# [Requirement]
When you transcribe the data below, reproduce every line exactly and leave each picture out.
= Beginning of Section =
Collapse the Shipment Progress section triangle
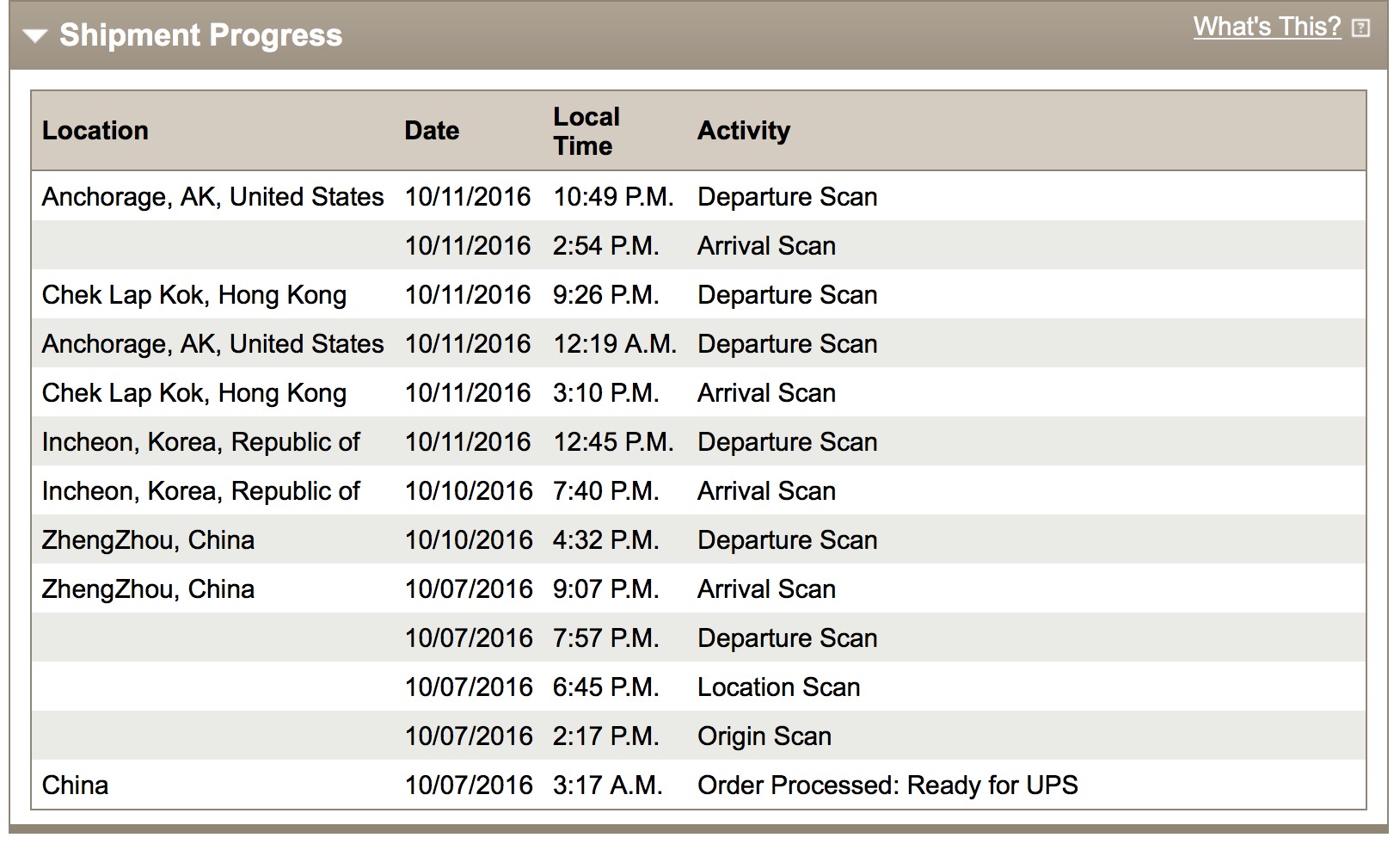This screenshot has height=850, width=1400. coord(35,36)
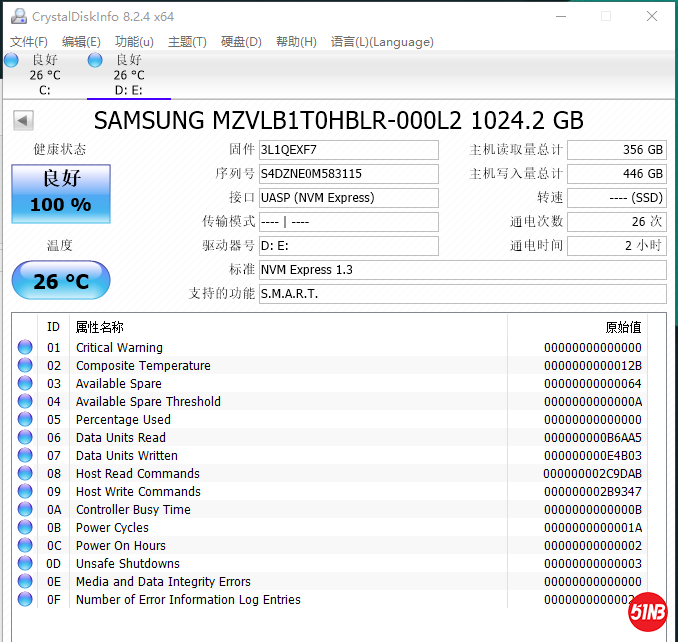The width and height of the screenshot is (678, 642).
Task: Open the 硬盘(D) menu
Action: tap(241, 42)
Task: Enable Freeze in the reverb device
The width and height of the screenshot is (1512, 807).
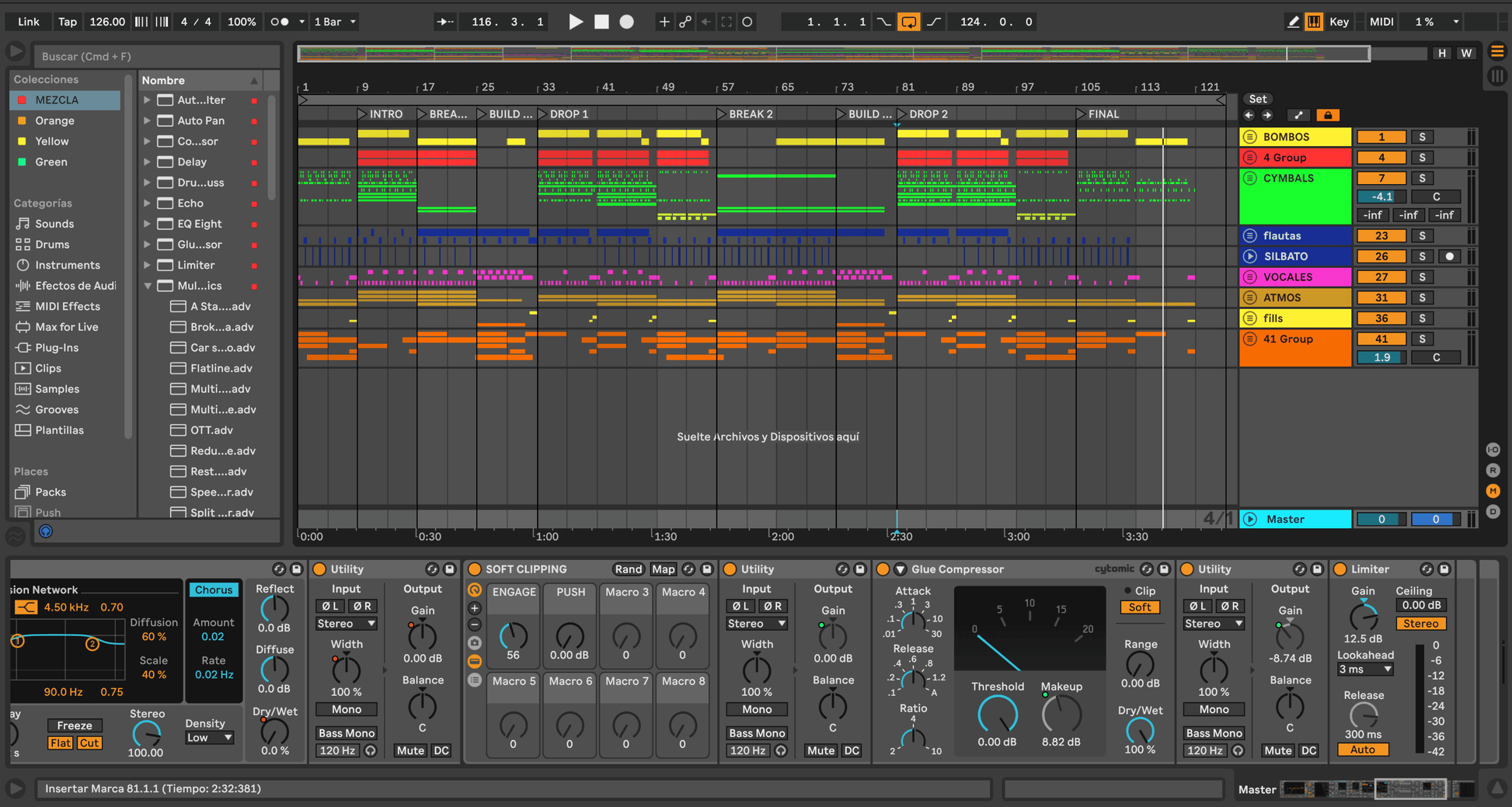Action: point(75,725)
= End of Section =
# [Response area]
Collapse the Shipment Progress section triangle
This screenshot has height=850, width=1400. coord(35,36)
The width and height of the screenshot is (678, 642).
Task: Open the 硬盘(D) menu
Action: tap(241, 42)
Task: Enable Freeze in the reverb device
The width and height of the screenshot is (1512, 807).
Action: point(75,725)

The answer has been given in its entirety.